Un’armonia che con lo scorrere del tempo e gli eventi storici in parte sfuma ed è il caso della villa eretta da Pietro da Cortona a Pineta Sacchetti (ci resta un curioso particolare, “La tomba dell’asino Grillo”, 1750, tempera su carta di Hobert Robert) e della Villa del Vascello al Gianicolo distrutta nei drammatici giorni della Repubblica Romana (“Prospetto principale del Vascello Giraud verso la strada”, acquerello fine XVIII secolo di Anonimo e “Il Vascello dopo l’assedio”, 1849, di Antonio Alberghetti).

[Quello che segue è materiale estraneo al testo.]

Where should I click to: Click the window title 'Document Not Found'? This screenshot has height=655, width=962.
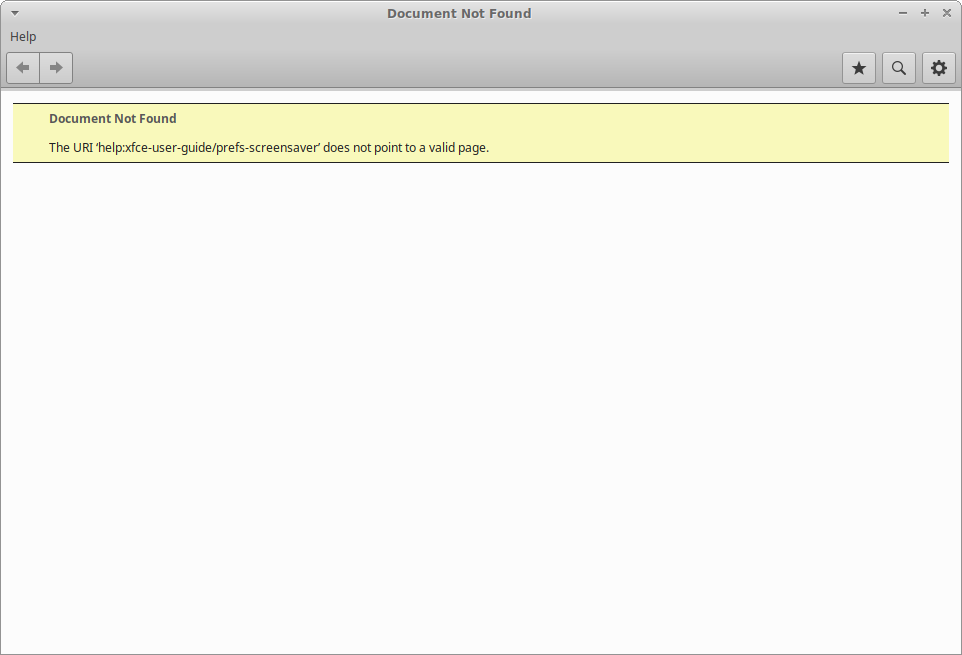point(459,13)
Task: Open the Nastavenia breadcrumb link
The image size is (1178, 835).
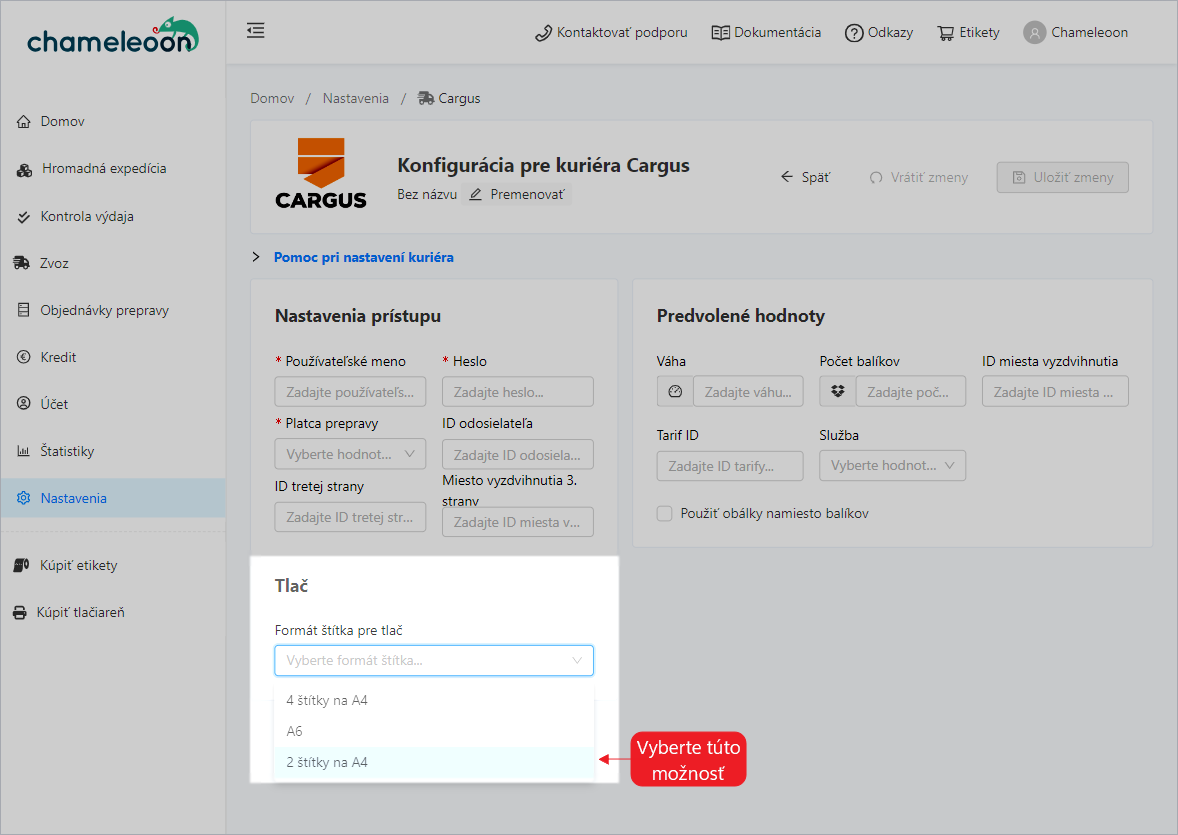Action: (355, 98)
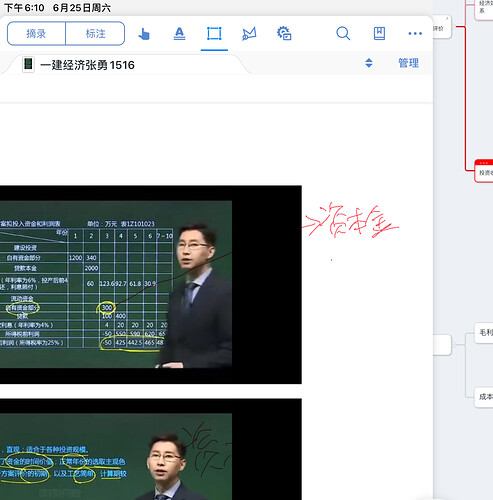Open the search magnifier
This screenshot has height=500, width=493.
(x=343, y=34)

E poi c’è l’intervento umano, purtroppo inevitabile, villa Altoviti sacrificata per erigere i muraglioni del Tevere (“Veduta di Castel Sant’Angelo e del Vaticano con villa Altoviti, 1693, di Caspar van Wittel) o deprecabile in quanto sfregio alla città, la distruzione di Villa Ludovisi Boncompagni che suscitò lo sdegno della cultura romana, D’Annunzio in testa (qui “Abbattimento degli alberi di villa Ludovisi”, 1885, di Guglielmo Mangiarelli).
“Prospetto principale del Vascello Giraud verso la strada” (fine XVIII secolo) acquerello di Anonimo.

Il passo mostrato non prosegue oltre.